## PROBLEM REQUIREMENTS
Please transcribe each of the records exactly as given.

## Dataset records

= = = = = = =

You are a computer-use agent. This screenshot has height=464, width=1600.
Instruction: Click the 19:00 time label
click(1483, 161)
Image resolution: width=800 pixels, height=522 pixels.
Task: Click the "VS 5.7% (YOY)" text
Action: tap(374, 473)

= = = = = = =

## RESPONSE TO THIS TASK
You are a computer-use agent. This screenshot has height=464, width=1600.
Instruction: Click the 19:00 time label
click(1483, 161)
Image resolution: width=800 pixels, height=522 pixels.
Task: Click the "VS 5.7% (YOY)" text
Action: tap(374, 473)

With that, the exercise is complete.